Hi all, trying to learn to cook, and I picked pizza for my first 'real' food. I keep messing up the dough, though (there's a pun there somewhere...). Anyway, it comes up chewy and glumpy, instead of bread-like. My yeast seems to be proofing OK (I get the tan color on top). I'm not using the quick type yeast since the recipe doesn't call for it. I've been letting it rise for 60 to 90 minutes at a time and then chilling the dough balls. I have noticed the balls continue to rise after I put them in the fridge even after an hour and a half of rising, but all the recipes I have say 40 minutes to an hour, so I figured 90 would be plenty. I use all purpose white flour (unbleached, the organic brand Safeway Stores is carrying) and all purpose wheat flour. The recipe I was following is from here: BillyReisinger.com :: The Ridiculously Thorough Guide to Making Your Own Pizza. I'm in Arizona, but it's not particularly hot, or humid right now. I've been using a pizza stone, but it seems like it's cooking the bottom of the crust too fast, so I'm going to try a pizza screen too soon, but I wanted to get the dough right first. Should I just let it rise more, am I not kneeding it enough? I know I'm doing something wrong, I just don't know what


----------



## suzanne (May 26, 2001)

Maybe it's your oven/heat level? I'm pretty much a pizza novice myself, so I'm putting a copy of this question on the Baking board.


----------



## jayme (Sep 5, 2006)

rsilver- Pizza- to make sure I am understanding... you make your dough, allow it to rise (which it appears it is doing fine). Then you refrigerate it (yes, dough will rise in the fridge- in fact I have a recipe where you allow the dough to rise only in the fridge overnight)- question- why are you refrigerating it? after the first rise, the dough should be full and fluffy, - if it has falled and/or full of holes, you may be leaving it too long. After 1st rise, you can just punch dough down and then shape it and place on pizza stone. Add your toppings. It will rise again as it cooks. What temp are you cooking at? I usually cook mine at 450- 500deg. in the middle rack. Cook until browned and crust crispy.
Sounds like you are on track..... I'd say try it again, and post dough recipe if it doesn't work....


----------



## grumio (Apr 16, 2006)

Heat the pizza stone (500f for 20-30 min.) THEN slide the prepped pizza onto it.


----------



## damack (Feb 21, 2007)

i have worked at several pizza restrants, there we had a large oven that is a convayer belt but we cook the pizza at 450 for about 7min the pizza will rise more in the oven after it is tossed out onto a pan


also try the pizza stone they are helpfull too


----------



## kuan (Jun 11, 2001)

You let it rise first, about twice the original size, then you roll it out. Put on the sauce/toppings/cheese and toss it in the oven.


----------



## cspurlock (Mar 26, 2011)

well when rising dough you need to at least let the dough rise for three hours the more it rises the more airy and fluffy the dough will be also if you use a high gluten flour which makes the dough streching and easier to work with!


----------



## granny smith (Jan 31, 2011)

I don't even let my pizza dough rise. I make the dough, knead it, divide it into portions for each pizza, let it rest 20 minutes (covered with a towel or piece of plastic wrap), form the crusts, slap 'em on a screen, top and bake at 500 deg.


----------



## jazzcook (Nov 23, 2010)

There is no one right answer, it all depends on what kind of crust you are going for...

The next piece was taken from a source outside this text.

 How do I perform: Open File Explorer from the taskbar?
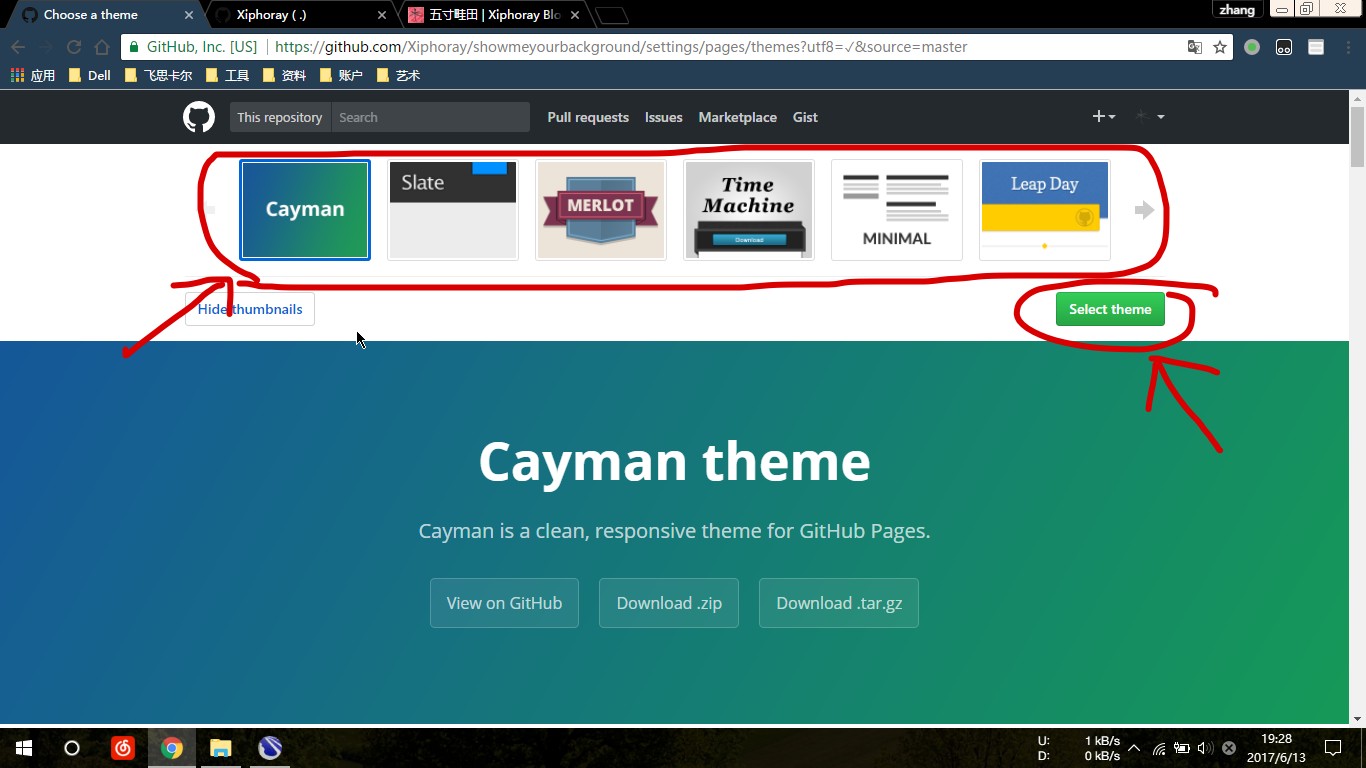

Try this:  After the dough has risen for an hour or so, punch it down and then form into a tight, smooth ball.  Coat it with olive oil and refridgerate in a plastic ziplock bag for a day or two, and allow it to come to room temperature when you are going to make it. 

If the bottom is cooking too fast, your dough may be too dry, make it wetter next time.  Don't use a pizza screen, use a baking stone and cook it right on the stone.  Preheat the stone in your oven, maximum temp for at least a half hour minimum.  If your dough is too chewy it may have too much gluten development, this is a matter of how you are making your dough and how much you are kneading it...

Hope this helps!


----------



## piestone (Dec 12, 2012)

I had the same problem for many years and then finally discovered the solution by accident. It is absolutely vital to a good pie, in my experience, that it rises in room temp for an hour then is left in fridge for 24hours before use. Take out of fridge and allow it to warm to room temperature again before shaping it on the pan or stone. Stones with best.


----------



## thatchairlady (Feb 15, 2012)

Rise time depends on several factors.  My sister makes pizza nearly EVERY Friday night.  She buys yeast in bulk at one of the warehouse stores... and shares with me.  A pint mason jar of dry yeast lasts a LONG time.  I keep mine in Freezer (it never gets solid) and just dip some out when I want it.  I can easily have it a year before any noticeable change in rise time starts to happen.

She uses a bread machine... just dumps everything in and sets to mix/rise.  I use KA stand mixer.  I start with 1/2 to 1 cup of warm water (around 110 degrees)... cup will easily produce TWO good pized pizzas.  I usually fill bowl up with HOT water and dump out before warm water for yeast... 110 degree water could lose a LOT of temp in a matter of seconds when dumped into a COLD bowl... and my kitchen is always COLD in winter.  I add a heaping T of yeast... really have no idea if it's "fast" or "dry active"??... and let it sit for 5 minutes or so while I gather everything else.  As long as yeast is starting to foam after 5 minutes or so, I go on with dough.  I put in a pinch of salt, and a glug of GOOD olive oil and maybe a cup or so of AP flour... dough hook.  Add flour a little at a time (so it doesn't fly all over ya) until dough pulls away from side of bowl.  I let it knead by machine for 3-4 minutes on low.  Liberal glug of GOOD olive oil in bottom of LARGE bowl.  Dough dumped in and rolled around to coat... covered with towel or plastic warm... then to warm place to rise... oven preheated to LOWEST temp and then turned OFF... usually well poofed in about 30-40 minutes. 

I preheat oven as high as it will go... 550, I think.  I have a pizza stone but prefer a Calphalon pan with the holes all over bottom.I've come to prefer baking on this pan on a sheet of parchment.  Maybe 15 minutes.  I'd love to have bubbly yet gooey cheese like boardwalk pizza, but mine usually browns some... maybe you need a real pizza oven with super high temp to get that??


----------



## maryb (Mar 21, 2008)

The type of cheese used makes the difference in how it melts. Fresh mozz is best for quick melting and really stringy results. Pre-grated cheese is dry and won't get as runny and tends to brown faster for me. I put my pizza stone on the lowest rack of the oven and preheat an hour (my stone is 3/4 inch thick, takes longer). Form crust, top and bake until crust starts to get a little char on the bottom. Being lower in the oven gives the toppings more time to cook so the crust can cook longer.


----------